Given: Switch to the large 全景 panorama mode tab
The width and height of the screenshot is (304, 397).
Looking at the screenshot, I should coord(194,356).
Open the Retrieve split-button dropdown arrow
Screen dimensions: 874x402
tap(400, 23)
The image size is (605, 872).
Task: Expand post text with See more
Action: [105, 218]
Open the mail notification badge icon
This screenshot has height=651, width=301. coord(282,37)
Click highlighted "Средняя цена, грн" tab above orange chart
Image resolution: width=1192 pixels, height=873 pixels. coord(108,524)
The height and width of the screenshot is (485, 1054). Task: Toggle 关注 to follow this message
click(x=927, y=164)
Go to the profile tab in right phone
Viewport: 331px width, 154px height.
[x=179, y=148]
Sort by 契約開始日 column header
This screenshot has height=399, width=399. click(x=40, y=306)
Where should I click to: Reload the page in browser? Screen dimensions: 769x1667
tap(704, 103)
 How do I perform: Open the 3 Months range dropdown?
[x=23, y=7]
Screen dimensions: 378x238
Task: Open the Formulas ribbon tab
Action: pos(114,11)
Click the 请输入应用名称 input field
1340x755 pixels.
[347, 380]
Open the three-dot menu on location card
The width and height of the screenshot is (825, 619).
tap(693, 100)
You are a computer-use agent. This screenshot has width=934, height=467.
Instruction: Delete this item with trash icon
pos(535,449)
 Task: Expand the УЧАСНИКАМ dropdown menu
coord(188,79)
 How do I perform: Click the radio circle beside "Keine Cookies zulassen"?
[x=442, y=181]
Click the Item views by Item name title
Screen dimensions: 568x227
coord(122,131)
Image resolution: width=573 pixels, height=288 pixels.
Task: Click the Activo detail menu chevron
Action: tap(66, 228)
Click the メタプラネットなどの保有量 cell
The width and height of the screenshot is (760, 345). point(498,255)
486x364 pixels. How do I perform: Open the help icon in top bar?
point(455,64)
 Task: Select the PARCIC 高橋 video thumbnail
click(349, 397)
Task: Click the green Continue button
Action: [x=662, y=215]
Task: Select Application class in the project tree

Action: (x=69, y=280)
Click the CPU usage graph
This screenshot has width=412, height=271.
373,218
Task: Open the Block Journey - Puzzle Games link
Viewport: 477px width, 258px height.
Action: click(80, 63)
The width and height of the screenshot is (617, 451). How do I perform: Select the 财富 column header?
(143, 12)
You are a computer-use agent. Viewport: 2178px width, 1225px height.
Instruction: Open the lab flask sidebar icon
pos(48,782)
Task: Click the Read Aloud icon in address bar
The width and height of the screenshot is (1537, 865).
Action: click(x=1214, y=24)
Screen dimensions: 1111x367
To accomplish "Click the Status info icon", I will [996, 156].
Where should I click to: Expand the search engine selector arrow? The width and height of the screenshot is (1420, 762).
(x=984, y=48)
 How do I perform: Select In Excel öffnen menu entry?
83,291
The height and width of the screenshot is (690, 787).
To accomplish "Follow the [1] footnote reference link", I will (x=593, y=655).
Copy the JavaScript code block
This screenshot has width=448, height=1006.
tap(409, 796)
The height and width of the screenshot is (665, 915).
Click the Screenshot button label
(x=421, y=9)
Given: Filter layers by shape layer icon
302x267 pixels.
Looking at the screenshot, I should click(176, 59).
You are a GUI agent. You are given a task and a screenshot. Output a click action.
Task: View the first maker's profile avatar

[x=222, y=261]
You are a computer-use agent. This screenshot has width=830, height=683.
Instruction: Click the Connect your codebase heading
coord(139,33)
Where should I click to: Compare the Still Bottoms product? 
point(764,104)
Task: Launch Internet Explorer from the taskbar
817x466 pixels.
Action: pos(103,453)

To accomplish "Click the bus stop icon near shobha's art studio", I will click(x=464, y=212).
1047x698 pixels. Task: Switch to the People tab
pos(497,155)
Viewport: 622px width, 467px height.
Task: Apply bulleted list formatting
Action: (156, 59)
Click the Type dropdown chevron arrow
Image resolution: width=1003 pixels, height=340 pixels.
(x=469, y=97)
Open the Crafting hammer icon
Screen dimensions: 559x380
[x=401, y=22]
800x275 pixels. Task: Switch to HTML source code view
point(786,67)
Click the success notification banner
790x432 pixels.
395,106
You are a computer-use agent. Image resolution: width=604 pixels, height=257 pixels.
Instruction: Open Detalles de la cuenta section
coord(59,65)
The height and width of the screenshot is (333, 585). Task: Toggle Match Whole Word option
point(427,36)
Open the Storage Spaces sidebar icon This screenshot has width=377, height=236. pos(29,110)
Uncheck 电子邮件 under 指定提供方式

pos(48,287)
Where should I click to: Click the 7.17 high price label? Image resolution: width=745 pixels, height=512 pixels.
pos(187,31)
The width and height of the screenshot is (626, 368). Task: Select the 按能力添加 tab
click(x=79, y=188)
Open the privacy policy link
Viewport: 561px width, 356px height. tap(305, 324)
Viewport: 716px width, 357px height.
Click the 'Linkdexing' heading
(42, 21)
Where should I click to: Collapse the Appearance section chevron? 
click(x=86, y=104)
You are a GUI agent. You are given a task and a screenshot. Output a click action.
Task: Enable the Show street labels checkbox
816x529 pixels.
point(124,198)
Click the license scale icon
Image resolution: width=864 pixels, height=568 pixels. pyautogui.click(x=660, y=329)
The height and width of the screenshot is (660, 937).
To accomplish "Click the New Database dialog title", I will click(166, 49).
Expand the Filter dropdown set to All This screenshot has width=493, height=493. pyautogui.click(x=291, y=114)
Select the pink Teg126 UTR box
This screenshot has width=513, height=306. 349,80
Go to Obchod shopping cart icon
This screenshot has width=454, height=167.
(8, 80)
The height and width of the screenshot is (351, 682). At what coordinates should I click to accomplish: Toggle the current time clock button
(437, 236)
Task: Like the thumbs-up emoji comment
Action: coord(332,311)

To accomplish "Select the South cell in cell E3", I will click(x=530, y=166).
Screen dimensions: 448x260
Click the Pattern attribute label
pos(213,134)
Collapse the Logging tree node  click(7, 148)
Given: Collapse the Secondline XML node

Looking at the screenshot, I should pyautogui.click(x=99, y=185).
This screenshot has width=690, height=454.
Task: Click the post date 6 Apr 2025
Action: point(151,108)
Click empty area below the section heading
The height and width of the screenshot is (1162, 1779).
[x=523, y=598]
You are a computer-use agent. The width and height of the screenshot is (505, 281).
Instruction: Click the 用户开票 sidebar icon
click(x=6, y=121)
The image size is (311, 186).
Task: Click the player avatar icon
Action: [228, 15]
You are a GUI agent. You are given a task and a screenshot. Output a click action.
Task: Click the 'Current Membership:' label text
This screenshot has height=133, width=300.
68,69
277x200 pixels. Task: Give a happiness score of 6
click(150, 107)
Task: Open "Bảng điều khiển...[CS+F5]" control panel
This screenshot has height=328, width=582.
—————
The records shown above are to be copied exactly, every one of them.

- Task answer:
Given: Switch to the large 全景 panorama mode tab
The width and height of the screenshot is (304, 397).
Looking at the screenshot, I should coord(194,356).
Open the Retrieve split-button dropdown arrow
Screen dimensions: 874x402
tap(400, 23)
The image size is (605, 872).
Task: Expand post text with See more
Action: [105, 218]
Open the mail notification badge icon
This screenshot has height=651, width=301. coord(282,37)
Click highlighted "Средняя цена, грн" tab above orange chart
Image resolution: width=1192 pixels, height=873 pixels. coord(108,524)
The height and width of the screenshot is (485, 1054). Task: Toggle 关注 to follow this message
click(x=927, y=164)
Go to the profile tab in right phone
Viewport: 331px width, 154px height.
[x=179, y=148]
Sort by 契約開始日 column header
This screenshot has height=399, width=399. click(x=40, y=306)
Where should I click to: Reload the page in browser? Screen dimensions: 769x1667
tap(704, 103)
 How do I perform: Open the 3 Months range dropdown?
[x=23, y=7]
Screen dimensions: 378x238
Task: Open the Formulas ribbon tab
Action: pos(114,11)
Click the 请输入应用名称 input field
1340x755 pixels.
[347, 380]
Open the three-dot menu on location card
The width and height of the screenshot is (825, 619).
tap(693, 100)
You are a computer-use agent. This screenshot has width=934, height=467.
Instruction: Delete this item with trash icon
pos(535,449)
 Task: Expand the УЧАСНИКАМ dropdown menu
coord(188,79)
 How do I perform: Click the radio circle beside "Keine Cookies zulassen"?
[x=442, y=181]
Click the Item views by Item name title
Screen dimensions: 568x227
coord(122,131)
Image resolution: width=573 pixels, height=288 pixels.
Task: Click the Activo detail menu chevron
Action: tap(66, 228)
Click the メタプラネットなどの保有量 cell
The width and height of the screenshot is (760, 345). point(498,255)
486x364 pixels. How do I perform: Open the help icon in top bar?
point(455,64)
 Task: Select the PARCIC 高橋 video thumbnail
click(349, 397)
Task: Click the green Continue button
Action: [x=662, y=215]
Task: Select Application class in the project tree

Action: (x=69, y=280)
Click the CPU usage graph
This screenshot has width=412, height=271.
373,218
Task: Open the Block Journey - Puzzle Games link
Viewport: 477px width, 258px height.
Action: click(80, 63)
The width and height of the screenshot is (617, 451). How do I perform: Select the 财富 column header?
(143, 12)
You are a computer-use agent. Viewport: 2178px width, 1225px height.
Instruction: Open the lab flask sidebar icon
pos(48,782)
Task: Click the Read Aloud icon in address bar
The width and height of the screenshot is (1537, 865).
Action: click(x=1214, y=24)
Screen dimensions: 1111x367
To accomplish "Click the Status info icon", I will [996, 156].
Where should I click to: Expand the search engine selector arrow? The width and height of the screenshot is (1420, 762).
(x=984, y=48)
 How do I perform: Select In Excel öffnen menu entry?
83,291
The height and width of the screenshot is (690, 787).
To accomplish "Follow the [1] footnote reference link", I will (x=593, y=655).
Copy the JavaScript code block
This screenshot has width=448, height=1006.
tap(409, 796)
The height and width of the screenshot is (665, 915).
Click the Screenshot button label
(x=421, y=9)
Given: Filter layers by shape layer icon
302x267 pixels.
Looking at the screenshot, I should click(176, 59).
You are a GUI agent. You are given a task and a screenshot. Output a click action.
Task: View the first maker's profile avatar

[x=222, y=261]
You are a computer-use agent. This screenshot has width=830, height=683.
Instruction: Click the Connect your codebase heading
coord(139,33)
Where should I click to: Compare the Still Bottoms product? 
point(764,104)
Task: Launch Internet Explorer from the taskbar
817x466 pixels.
Action: pos(103,453)

To accomplish "Click the bus stop icon near shobha's art studio", I will click(x=464, y=212).
1047x698 pixels. Task: Switch to the People tab
pos(497,155)
Viewport: 622px width, 467px height.
Task: Apply bulleted list formatting
Action: (156, 59)
Click the Type dropdown chevron arrow
Image resolution: width=1003 pixels, height=340 pixels.
(x=469, y=97)
Open the Crafting hammer icon
Screen dimensions: 559x380
[x=401, y=22]
800x275 pixels. Task: Switch to HTML source code view
point(786,67)
Click the success notification banner
790x432 pixels.
395,106
You are a computer-use agent. Image resolution: width=604 pixels, height=257 pixels.
Instruction: Open Detalles de la cuenta section
coord(59,65)
The height and width of the screenshot is (333, 585). Task: Toggle Match Whole Word option
point(427,36)
Open the Storage Spaces sidebar icon This screenshot has width=377, height=236. pos(29,110)
Uncheck 电子邮件 under 指定提供方式

pos(48,287)
Where should I click to: Click the 7.17 high price label? Image resolution: width=745 pixels, height=512 pixels.
pos(187,31)
The width and height of the screenshot is (626, 368). Task: Select the 按能力添加 tab
click(x=79, y=188)
Open the privacy policy link
Viewport: 561px width, 356px height. tap(305, 324)
Viewport: 716px width, 357px height.
Click the 'Linkdexing' heading
(42, 21)
Where should I click to: Collapse the Appearance section chevron? 
click(x=86, y=104)
You are a GUI agent. You are given a task and a screenshot. Output a click action.
Task: Enable the Show street labels checkbox
816x529 pixels.
point(124,198)
Click the license scale icon
Image resolution: width=864 pixels, height=568 pixels. pyautogui.click(x=660, y=329)
The height and width of the screenshot is (660, 937).
To accomplish "Click the New Database dialog title", I will click(166, 49).
Expand the Filter dropdown set to All This screenshot has width=493, height=493. pyautogui.click(x=291, y=114)
Select the pink Teg126 UTR box
This screenshot has width=513, height=306. 349,80
Go to Obchod shopping cart icon
This screenshot has width=454, height=167.
(8, 80)
The height and width of the screenshot is (351, 682). At what coordinates should I click to accomplish: Toggle the current time clock button
(437, 236)
Task: Like the thumbs-up emoji comment
Action: coord(332,311)

To accomplish "Select the South cell in cell E3", I will click(x=530, y=166).
Screen dimensions: 448x260
Click the Pattern attribute label
pos(213,134)
Collapse the Logging tree node  click(7, 148)
Given: Collapse the Secondline XML node

Looking at the screenshot, I should pyautogui.click(x=99, y=185).
This screenshot has width=690, height=454.
Task: Click the post date 6 Apr 2025
Action: point(151,108)
Click empty area below the section heading
The height and width of the screenshot is (1162, 1779).
[x=523, y=598]
You are a computer-use agent. The width and height of the screenshot is (505, 281).
Instruction: Click the 用户开票 sidebar icon
click(x=6, y=121)
The image size is (311, 186).
Task: Click the player avatar icon
Action: [228, 15]
You are a GUI agent. You are given a task and a screenshot. Output a click action.
Task: Click the 'Current Membership:' label text
This screenshot has height=133, width=300.
68,69
277x200 pixels. Task: Give a happiness score of 6
click(150, 107)
Task: Open "Bảng điều khiển...[CS+F5]" control panel
This screenshot has height=328, width=582.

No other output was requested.